As constant change becomes the heartbeat of modern businesses you need a different view of forecasting to make it work. The question is no longer the simple What will happen tomorrow? Now, it is the more complex Given what we did last year and what we are planning to do this year, what might we expect to happen? Expect to tell the stakeholders what you did and what you are going to do, in a language they can understand. Gartner has called this Explainable Artificial Intelligence – how the models draw conclusion and ways to make them actionable by being interpretable and explainable.
Ever since the days of the ancient oracles, through Nostradamus and into modern AI systems, there has been one fundamental question that we have asked. What is going to happen next? Although our means of answering it have gotten more rational – trend-based predictions, Fourier analysis and deep learning AI systems rather than reading the entrails of some poor goat – the accuracy of the predictions does not necessarily improve the results substantially.
All the statistical, mathematical, and computer-based forecasting algorithms derive from one essential, but flawed, assumption – that tomorrow will be like today and yesterday. That the value being predicted follows some sort of regular, well behaved, cycle or path that can confidently be extrapolated into the future. As the chaos of 2020 and Covid-19 has shown us, this is not always the case.
So, when someone comes along and tells you they can predict the future, remember to take their predictions with a grain of salt. Sure, you can predict what will happen in the short term if you keep doing the same as you did yesterday, and demand for your product remains constant. But we know what happens to businesses that keep doing the same thing, day after day, year after year – it’s a going out of business plan! No complicated forecasting needed. Businesses are living entities and need to innovate, mutate, and evolve to stay alive.

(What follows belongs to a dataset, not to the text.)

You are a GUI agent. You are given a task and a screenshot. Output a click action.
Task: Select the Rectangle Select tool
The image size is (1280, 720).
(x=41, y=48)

The answer is not going to be a nice, clear cut response, either. Most businesses are chaotic systems operating in chaotic environments, so maybe we need to take a feather from the experienced folks who predict the most complex system of all – the weather. Instead of making just one model and taking it as fact, run a couple of dozen with some variation between their starting data, and then look for how well the data matches up. Close agreement means you can be more confident in the result. Low agreement means you are on a cusp and your decisions are even more critical to the future of your business. Use predictive, change-driven analysis to predict where chaos may lead to gain greater insight.